Я хотела всего. Я хотела своего кузена. Я хотела мистера Холмса. Я поняла, что я девушка, которая получает то, что хочет, но это всегда было сопряжено с печалью, с такими гибельными разрушениями, что моя семья оказалась погребена под развалинами. Я чудом уцелела. Я едва не свалилась в разверзшуюся пропасть вслед за ними. Я едва не потеряла себя.
Но я была слишком эгоистична. Я хотела, как выразился мистер Холмс, слишком многого. Однако мои желания не были сформулированы заранее, я не писала списков и не строила планов. Мы не вольны в своих чувствах. И горе нам всем за это.
Горе Сэму, который никогда не выезжал из Флориды, который так и не увидел мир за ее пределами. У него была жена, у него были дети. У него не было его близнеца. Горе мистеру Холмсу, которого я больше никогда не видела, который наверняка вспоминал обо мне как об утрате, так же, как и я о нем. Горе маме и отцу, которые позволили тому, что я сделала, разрушить их жизни. Больше всех остальных горе Джорджи, чья первая любовь стала последней и кто теперь уже превратился в прах. Каменное надгробие в Миссури стало единственным свидетельством того, что он когда-то существовал, доказательством того, что он жил и оставил после себя след.
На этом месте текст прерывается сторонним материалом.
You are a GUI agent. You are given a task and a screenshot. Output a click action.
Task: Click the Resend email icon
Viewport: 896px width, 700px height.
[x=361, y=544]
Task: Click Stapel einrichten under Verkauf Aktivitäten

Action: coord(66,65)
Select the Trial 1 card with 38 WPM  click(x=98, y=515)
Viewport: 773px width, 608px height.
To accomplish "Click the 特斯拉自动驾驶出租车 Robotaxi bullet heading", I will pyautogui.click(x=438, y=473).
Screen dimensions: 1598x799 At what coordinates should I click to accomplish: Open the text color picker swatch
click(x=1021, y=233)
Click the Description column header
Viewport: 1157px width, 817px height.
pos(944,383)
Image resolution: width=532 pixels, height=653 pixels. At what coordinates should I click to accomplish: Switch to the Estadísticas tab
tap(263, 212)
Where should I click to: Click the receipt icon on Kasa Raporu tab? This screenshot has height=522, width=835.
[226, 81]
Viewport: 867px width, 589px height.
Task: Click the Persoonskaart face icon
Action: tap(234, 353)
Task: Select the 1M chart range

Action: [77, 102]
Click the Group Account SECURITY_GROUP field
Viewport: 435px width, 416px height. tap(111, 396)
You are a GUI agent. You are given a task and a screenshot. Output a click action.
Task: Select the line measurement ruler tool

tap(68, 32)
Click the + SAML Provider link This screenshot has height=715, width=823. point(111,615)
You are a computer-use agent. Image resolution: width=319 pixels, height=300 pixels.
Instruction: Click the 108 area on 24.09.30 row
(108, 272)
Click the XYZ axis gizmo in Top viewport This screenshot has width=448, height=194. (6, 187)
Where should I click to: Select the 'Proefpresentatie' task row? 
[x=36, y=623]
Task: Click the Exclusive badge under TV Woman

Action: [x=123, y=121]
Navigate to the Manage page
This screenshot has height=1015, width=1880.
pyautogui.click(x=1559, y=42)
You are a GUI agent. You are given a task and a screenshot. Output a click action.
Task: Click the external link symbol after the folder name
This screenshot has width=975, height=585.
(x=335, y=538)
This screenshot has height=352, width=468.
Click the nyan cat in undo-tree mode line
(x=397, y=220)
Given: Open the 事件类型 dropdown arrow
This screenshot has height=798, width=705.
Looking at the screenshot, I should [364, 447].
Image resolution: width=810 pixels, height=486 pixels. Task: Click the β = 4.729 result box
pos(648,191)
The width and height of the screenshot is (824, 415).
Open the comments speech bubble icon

Но надгробие – свидетельство лишь того, что он жил, но не того, что он любил. И, возможно, это стало самой главной задачей моей жизни: жить за себя и за него. Видеть то, что он так и не увидел. Делать то, чего он уже не мог.
Горе тебе, Теа? Нет, Генри, возьми свои слова обратно. Я уверена, что он бы так и сделал, если бы наши отношения продолжились. Он наверняка понял бы, что я живу интересной и полной событий жизнью. И что это моя собственная жизнь.
На стене возле двери кабинета мистера Холмса должна была висеть моя фотография, хотя я ее так и не увидела. Я больше никогда не возвращалась ни в Йонахлосси, ни в дом своего детства во Флориде. Возможно, фотография не позволяла ему забыть обо мне. Она всем напоминала о том, что Теодора Атвелл и Наари выиграли Весенний турнир 1931 года. Я с позором покинула лагерь, но все же моя фотография должна была появиться на той стене. Это было традицией.
Послышался шум приближающегося поезда, знакомый тоскливый звук. Женщина, сидевшая рядом со мной, встала, забыв обо мне. Горе нам. Встрепенулось непрошеное воспоминание. Один из бесчисленных дней, которые мы провели вместе, обрушился на меня, подобно водопаду, и ринулся прочь из моей головы, обращаясь в пар. Я вздрогнула и уткнулась лицом в ладони.
Но нет. Я снова подняла голову. Поезд медленно вползал на вокзал, и женщина зашагала в дождь, хотя пройдут долгие минуты, прежде чем ей позволят войти в вагон. Но ей было все равно. Она просто хотела уехать.
Я подумала о своей фотографии в Замке, которую никогда не увидят ни мои родители, ни Сэм.
Но что увидят девочки в будущем, когда будут смотреть на этот снимок, ежедневно приходя в Замок? Они будут пристально в него вглядываться, но не увидят ни цвета моих волос на этой черно-белой фотографии, ни мистера Холмса, оставшегося за кадром. В общем, практически ничего. Перед ними будет всего лишь девочка на лошади, ничем не отличающаяся от множества других девочек.